Across North America, experts are predicting a trend toward urban living sparked by immigration, economic factors, the increasing price of gasoline and “most of all” demographics, as the two largest demographic groups – baby boomers and millennials – appear to be driving the urban boom.

Some cities are welcoming the influx and making changes to make city living more appealing, including upgrading infrastructure and transit systems. However, the suburbs are changing, too, morphing from car-friendly cookie-cutter developments that excluded pedestrians and transit riders to today’s suburbs that are anything but.

While many developers haven’t lost their taste for McMansions, some innovative architects are designing smaller homes in town-like settings around greenspace.
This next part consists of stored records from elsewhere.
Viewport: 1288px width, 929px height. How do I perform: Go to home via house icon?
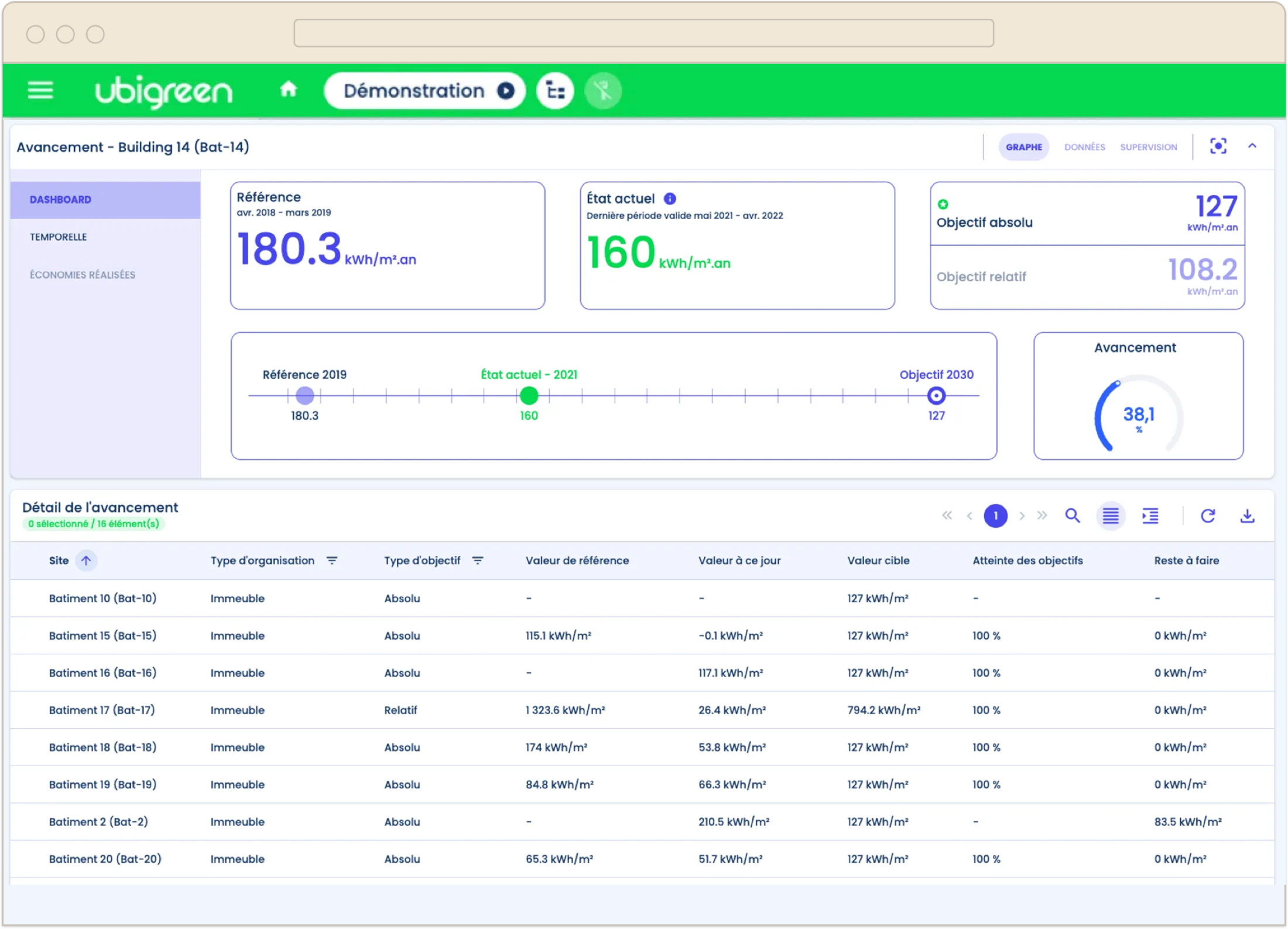288,90

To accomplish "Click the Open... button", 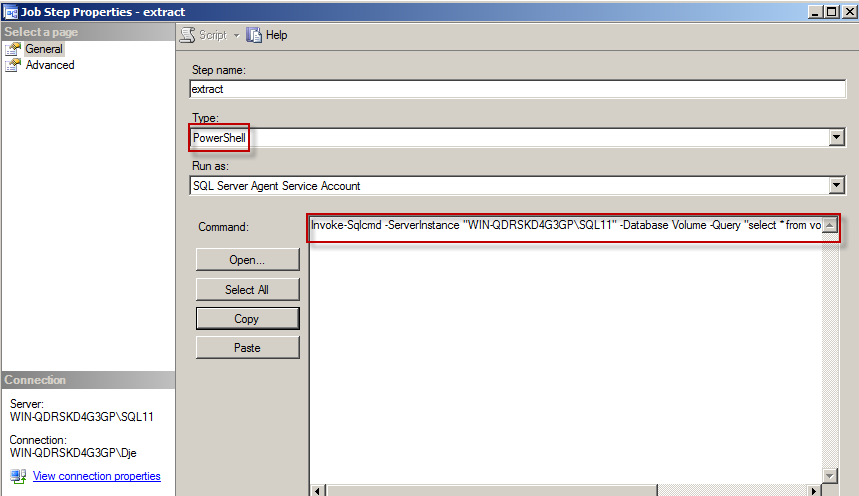I will (x=247, y=259).
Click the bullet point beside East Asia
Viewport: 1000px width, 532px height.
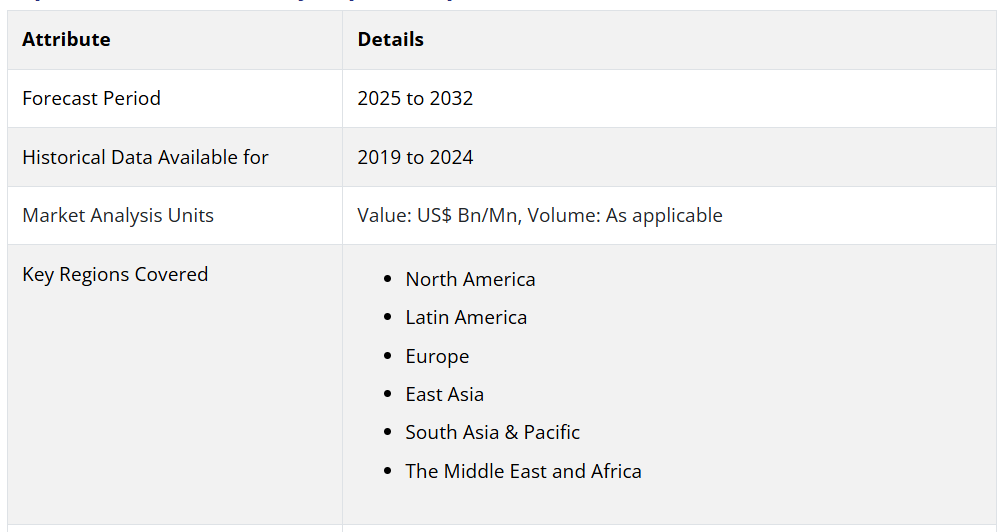pyautogui.click(x=387, y=395)
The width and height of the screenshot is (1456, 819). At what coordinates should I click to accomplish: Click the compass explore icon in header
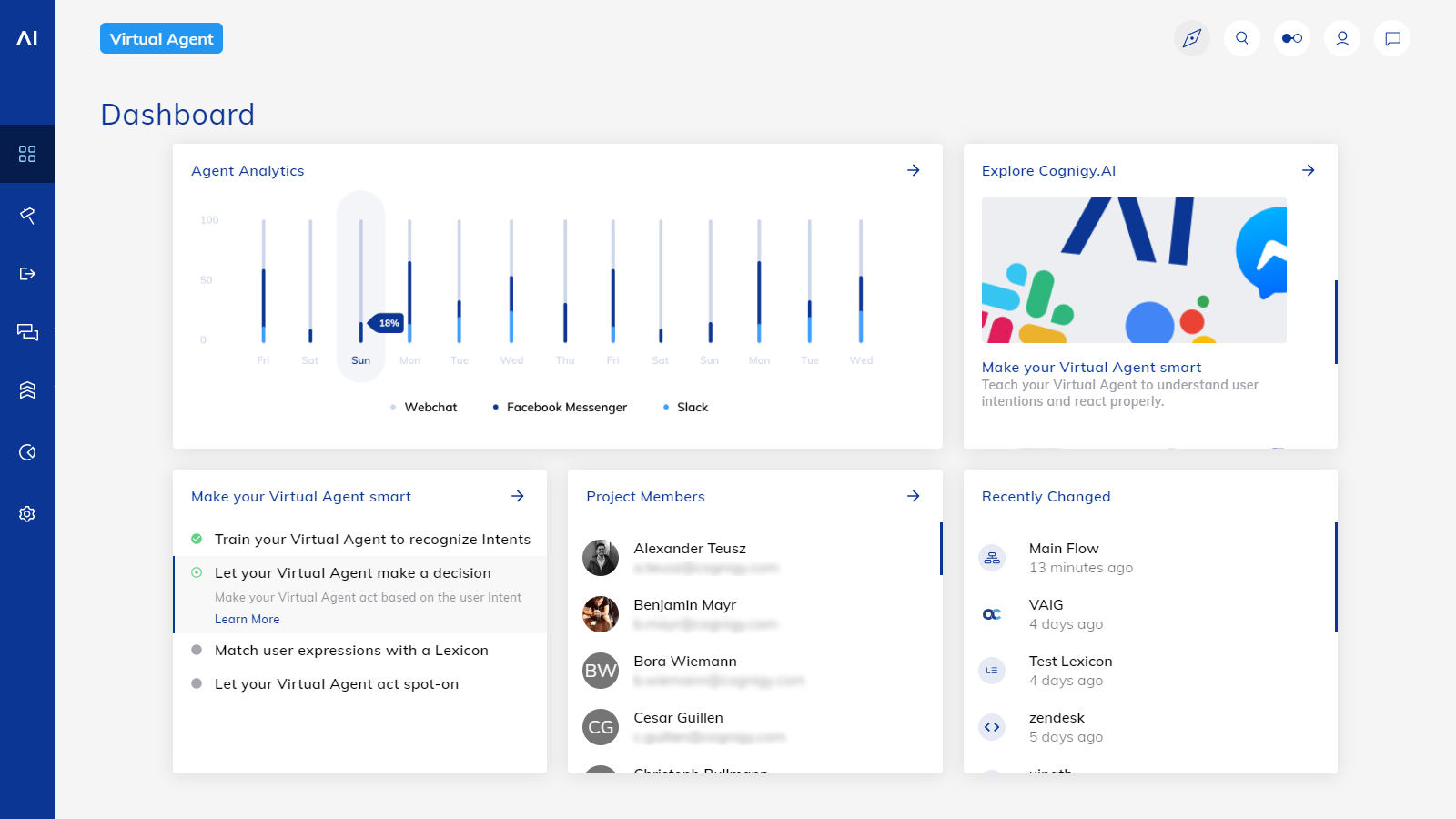1191,38
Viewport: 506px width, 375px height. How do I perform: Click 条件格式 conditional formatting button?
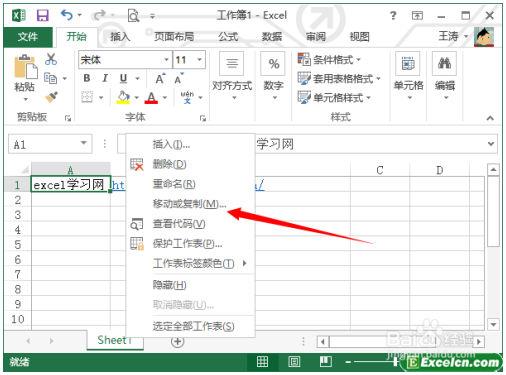coord(329,59)
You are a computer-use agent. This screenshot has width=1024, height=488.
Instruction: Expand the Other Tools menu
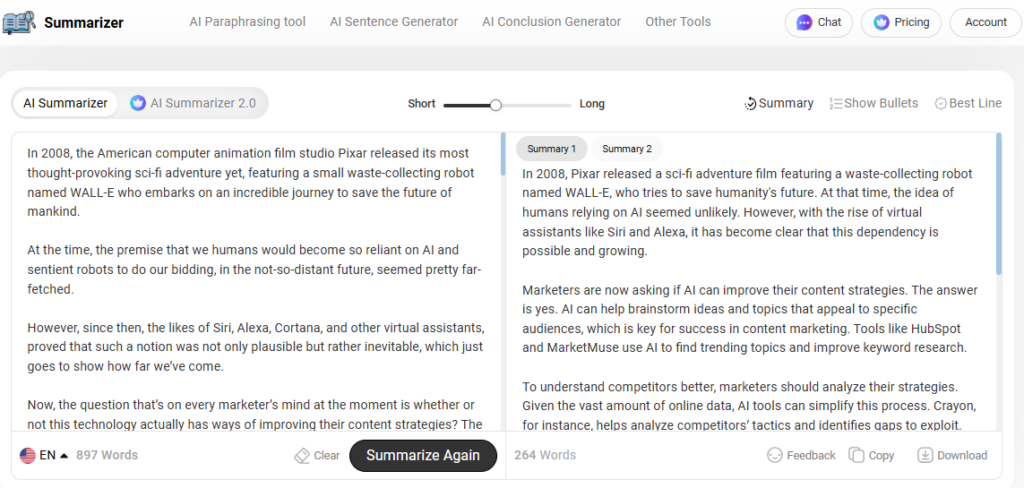(678, 21)
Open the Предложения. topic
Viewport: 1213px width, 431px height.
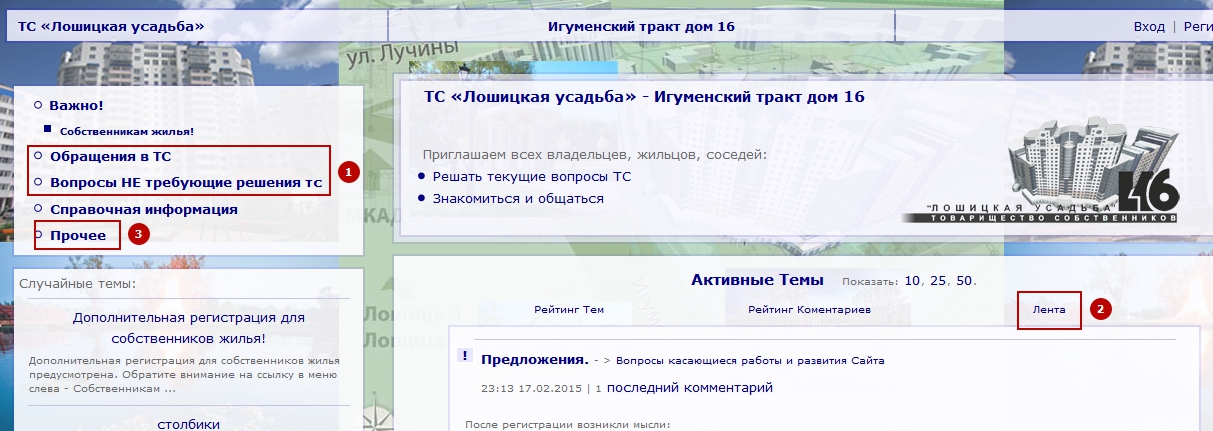534,360
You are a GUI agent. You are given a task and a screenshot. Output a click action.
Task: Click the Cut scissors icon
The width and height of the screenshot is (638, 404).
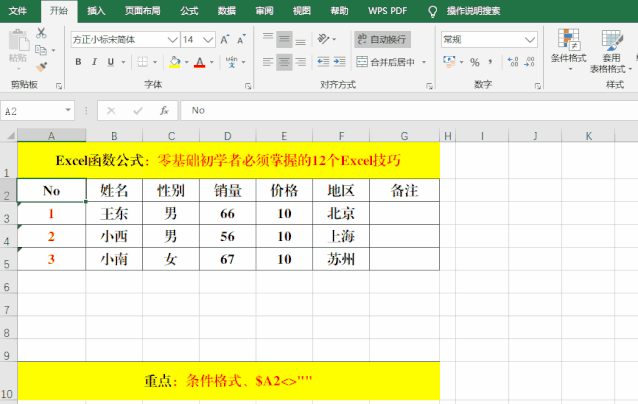(x=41, y=31)
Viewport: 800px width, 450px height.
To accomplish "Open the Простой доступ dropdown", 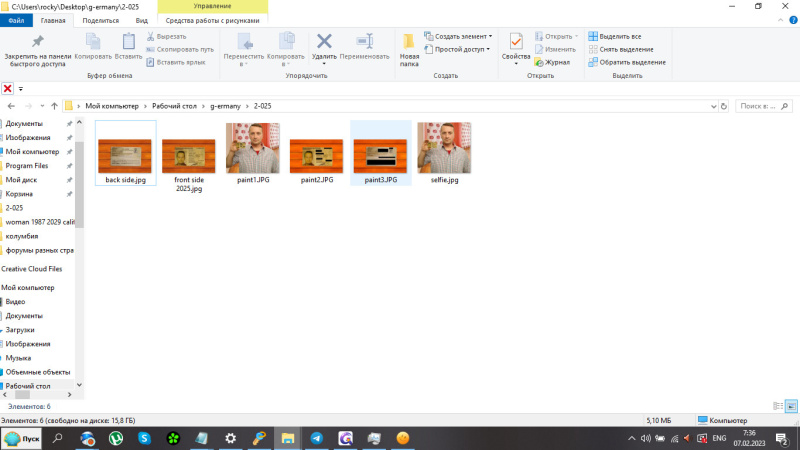I will pyautogui.click(x=459, y=48).
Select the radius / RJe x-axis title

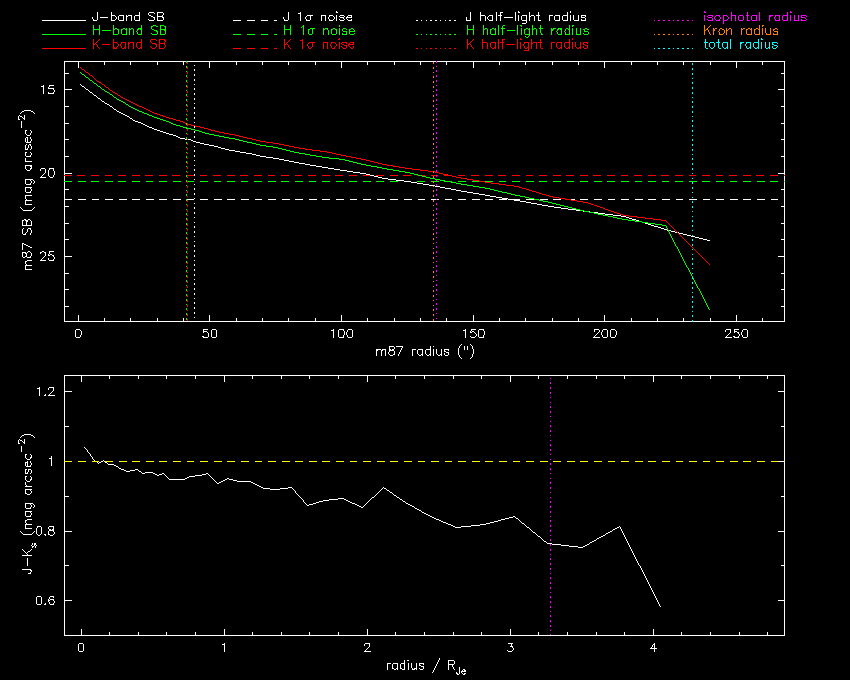[424, 667]
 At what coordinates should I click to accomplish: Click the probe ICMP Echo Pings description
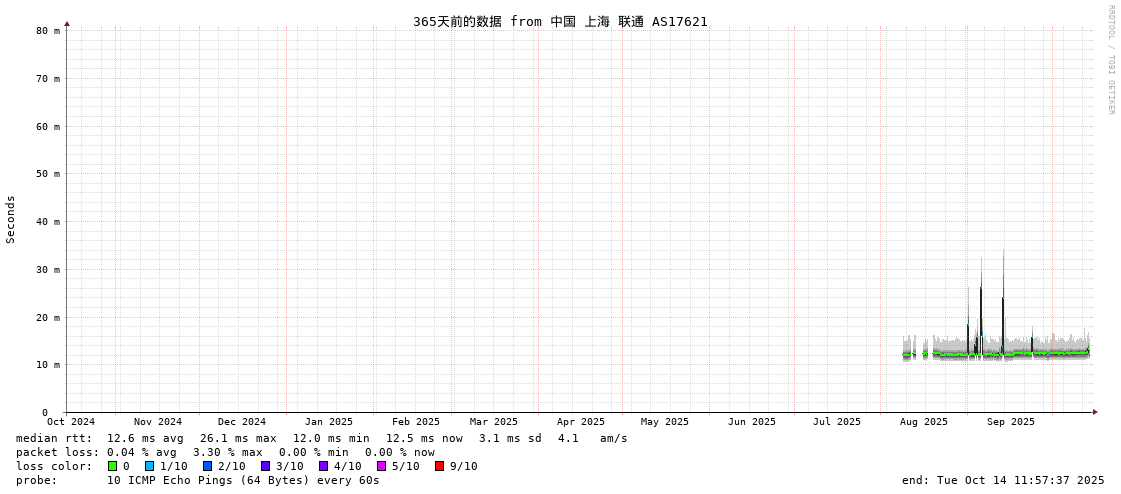click(x=197, y=480)
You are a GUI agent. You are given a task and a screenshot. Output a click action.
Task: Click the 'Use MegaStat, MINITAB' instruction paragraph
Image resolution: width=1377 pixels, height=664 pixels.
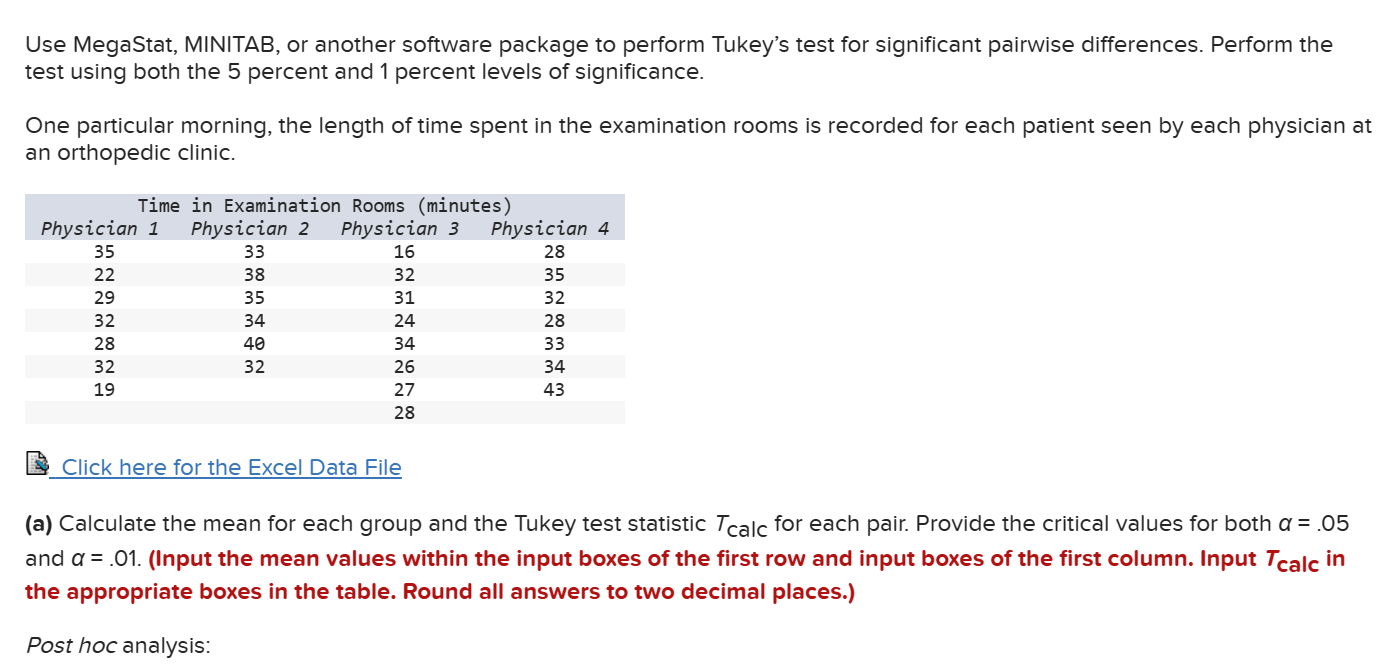point(679,58)
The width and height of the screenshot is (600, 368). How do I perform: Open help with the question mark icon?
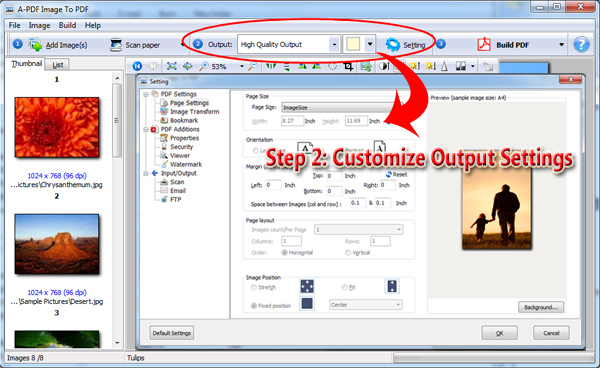581,45
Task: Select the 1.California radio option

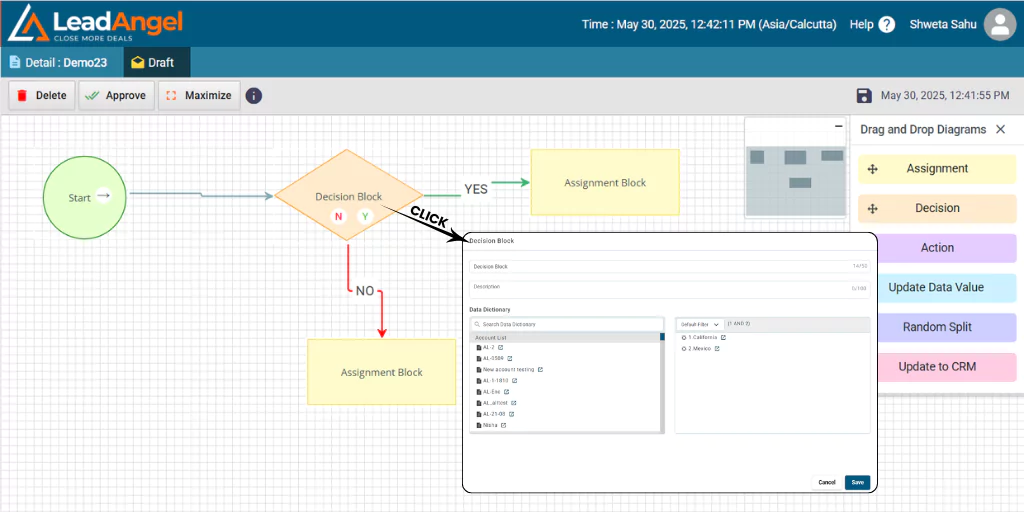Action: point(684,337)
Targeted to appeal to downsizing boomers and millennials who don’t want the expense or bother of big properties, this new suburbia competes with the “urbs.”

Also competitive, new developments are arranged around golf courses, waterways and community centers – making them more livable. Even the auto is downplayed, thanks to bike paths and trails. Developments also include a mix of housing: Once the preserve of single-family homes, many suburbs now host the fastest-growing segment of the real estate market: multifamily housing.

Something to ponder. But for our confused home buyer, we point to a sentiment expressed recently by one real estate watcher: There’s only one right answer, and it’s whatever is best for you.

Buying With Help: If They Pay, Do They Get a Say?

The high cost of education, poor job prospects and rising prices in many housing markets mean more young prospective home buyers are turning to their families for help to buy their first home.

Traditionally many parents have opted to contribute toward a down payment, but in recent years, that contribution has become bigger and the practice has grown in popularity.

It’s becoming so common that house-and-home channels have a whole show – My House, Your Money – focused on buyers who can afford to buy only with their families’ help.

For the contributors, it’s not as simple as writing a check and waiting for the housewarming party. Now, in time-honored “pay the piper” tradition, many families want a role in the buying process; they attend viewings, push their ideas and even try to hijack the real estate agent/buyer relationship.

The gap between what young buyers want and what families feel the kids need can create a dramatic tug-of-war that makes great fodder for a TV show. Episodes of My House, Your Money show adult children asking their parents to take a step back and parents using their investment as a bargaining chip.

It isn’t always this way: Just because they’re investors doesn’t mean that family members can make the big decisions. As real estate agents who have dealt with these situations point out, most parents want what’s best for their kids, and while it might not be what they would pick, that condo in the sky may be what makes their offspring happy.